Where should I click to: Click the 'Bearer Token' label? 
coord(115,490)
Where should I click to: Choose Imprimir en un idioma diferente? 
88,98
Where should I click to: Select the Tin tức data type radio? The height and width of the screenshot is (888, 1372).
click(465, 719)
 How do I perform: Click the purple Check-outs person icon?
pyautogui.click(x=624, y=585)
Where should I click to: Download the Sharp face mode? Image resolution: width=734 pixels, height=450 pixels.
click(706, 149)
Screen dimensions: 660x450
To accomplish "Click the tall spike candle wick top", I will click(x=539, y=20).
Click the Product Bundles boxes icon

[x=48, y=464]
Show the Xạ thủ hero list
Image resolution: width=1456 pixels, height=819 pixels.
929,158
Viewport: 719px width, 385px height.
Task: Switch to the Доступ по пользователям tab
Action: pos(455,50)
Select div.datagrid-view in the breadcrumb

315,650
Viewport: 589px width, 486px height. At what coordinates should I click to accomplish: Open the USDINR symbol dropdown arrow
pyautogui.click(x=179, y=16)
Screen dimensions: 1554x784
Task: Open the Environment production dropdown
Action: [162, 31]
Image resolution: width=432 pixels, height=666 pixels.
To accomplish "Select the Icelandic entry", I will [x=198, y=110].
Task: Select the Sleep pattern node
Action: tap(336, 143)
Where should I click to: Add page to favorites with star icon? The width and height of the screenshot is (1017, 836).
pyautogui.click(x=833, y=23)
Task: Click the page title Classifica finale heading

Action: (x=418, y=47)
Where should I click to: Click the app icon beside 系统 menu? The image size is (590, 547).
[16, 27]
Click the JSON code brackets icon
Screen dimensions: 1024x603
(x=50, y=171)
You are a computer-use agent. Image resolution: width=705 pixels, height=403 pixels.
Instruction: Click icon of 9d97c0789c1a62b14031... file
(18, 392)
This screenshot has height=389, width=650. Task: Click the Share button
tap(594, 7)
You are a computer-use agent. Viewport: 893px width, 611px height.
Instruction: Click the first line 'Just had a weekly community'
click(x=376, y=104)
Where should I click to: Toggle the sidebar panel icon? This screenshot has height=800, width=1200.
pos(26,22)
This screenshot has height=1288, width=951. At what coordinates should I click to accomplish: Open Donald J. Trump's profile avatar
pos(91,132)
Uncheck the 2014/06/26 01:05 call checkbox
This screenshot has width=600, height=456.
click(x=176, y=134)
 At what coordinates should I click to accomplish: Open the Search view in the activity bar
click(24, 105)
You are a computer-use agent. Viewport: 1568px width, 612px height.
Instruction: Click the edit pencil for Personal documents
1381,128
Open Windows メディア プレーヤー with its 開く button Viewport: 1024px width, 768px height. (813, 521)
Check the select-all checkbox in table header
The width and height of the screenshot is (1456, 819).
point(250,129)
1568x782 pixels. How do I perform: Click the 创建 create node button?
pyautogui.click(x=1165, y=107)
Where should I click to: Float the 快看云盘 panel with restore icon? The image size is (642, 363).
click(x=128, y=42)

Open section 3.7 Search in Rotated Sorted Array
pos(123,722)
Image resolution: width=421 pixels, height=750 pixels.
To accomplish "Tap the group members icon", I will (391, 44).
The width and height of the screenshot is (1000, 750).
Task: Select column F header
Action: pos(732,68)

+ + + +

• [Prompt] Please switch every "Where should I click to" in the listing above to "Where do I click to" and write out the whole listing again with nothing else changed.

• [Answer to this problem]
Where do I click to: Click the 'Bearer Token' label? 
coord(115,490)
Where do I click to: Choose Imprimir en un idioma diferente? 
88,98
Where do I click to: Select the Tin tức data type radio? The height and width of the screenshot is (888, 1372).
click(465, 719)
 How do I perform: Click the purple Check-outs person icon?
pyautogui.click(x=624, y=585)
Where do I click to: Download the Sharp face mode? Image resolution: width=734 pixels, height=450 pixels.
click(706, 149)
Screen dimensions: 660x450
To accomplish "Click the tall spike candle wick top", I will click(x=539, y=20).
Click the Product Bundles boxes icon

[x=48, y=464]
Show the Xạ thủ hero list
Image resolution: width=1456 pixels, height=819 pixels.
929,158
Viewport: 719px width, 385px height.
Task: Switch to the Доступ по пользователям tab
Action: pos(455,50)
Select div.datagrid-view in the breadcrumb

315,650
Viewport: 589px width, 486px height. At what coordinates should I click to accomplish: Open the USDINR symbol dropdown arrow
pyautogui.click(x=179, y=16)
Screen dimensions: 1554x784
Task: Open the Environment production dropdown
Action: [162, 31]
Image resolution: width=432 pixels, height=666 pixels.
To accomplish "Select the Icelandic entry", I will [x=198, y=110].
Task: Select the Sleep pattern node
Action: tap(336, 143)
Where do I click to: Add page to favorites with star icon? The width and height of the screenshot is (1017, 836).
pyautogui.click(x=833, y=23)
Task: Click the page title Classifica finale heading

Action: (x=418, y=47)
Where do I click to: Click the app icon beside 系统 menu? The image size is (590, 547).
[16, 27]
Click the JSON code brackets icon
Screen dimensions: 1024x603
(x=50, y=171)
You are a computer-use agent. Image resolution: width=705 pixels, height=403 pixels.
Instruction: Click icon of 9d97c0789c1a62b14031... file
(18, 392)
This screenshot has height=389, width=650. Task: Click the Share button
tap(594, 7)
You are a computer-use agent. Viewport: 893px width, 611px height.
Instruction: Click the first line 'Just had a weekly community'
click(x=376, y=104)
Where do I click to: Toggle the sidebar panel icon? This screenshot has height=800, width=1200.
pos(26,22)
This screenshot has height=1288, width=951. At what coordinates should I click to accomplish: Open Donald J. Trump's profile avatar
pos(91,132)
Uncheck the 2014/06/26 01:05 call checkbox
This screenshot has width=600, height=456.
click(x=176, y=134)
 At what coordinates should I click to accomplish: Open the Search view in the activity bar
click(24, 105)
You are a computer-use agent. Viewport: 1568px width, 612px height.
Instruction: Click the edit pencil for Personal documents
1381,128
Open Windows メディア プレーヤー with its 開く button Viewport: 1024px width, 768px height. (813, 521)
Check the select-all checkbox in table header
The width and height of the screenshot is (1456, 819).
point(250,129)
1568x782 pixels. How do I perform: Click the 创建 create node button?
pyautogui.click(x=1165, y=107)
Where do I click to: Float the 快看云盘 panel with restore icon? The image size is (642, 363).
click(x=128, y=42)

Open section 3.7 Search in Rotated Sorted Array
pos(123,722)
Image resolution: width=421 pixels, height=750 pixels.
To accomplish "Tap the group members icon", I will (391, 44).
The width and height of the screenshot is (1000, 750).
Task: Select column F header
Action: pos(732,68)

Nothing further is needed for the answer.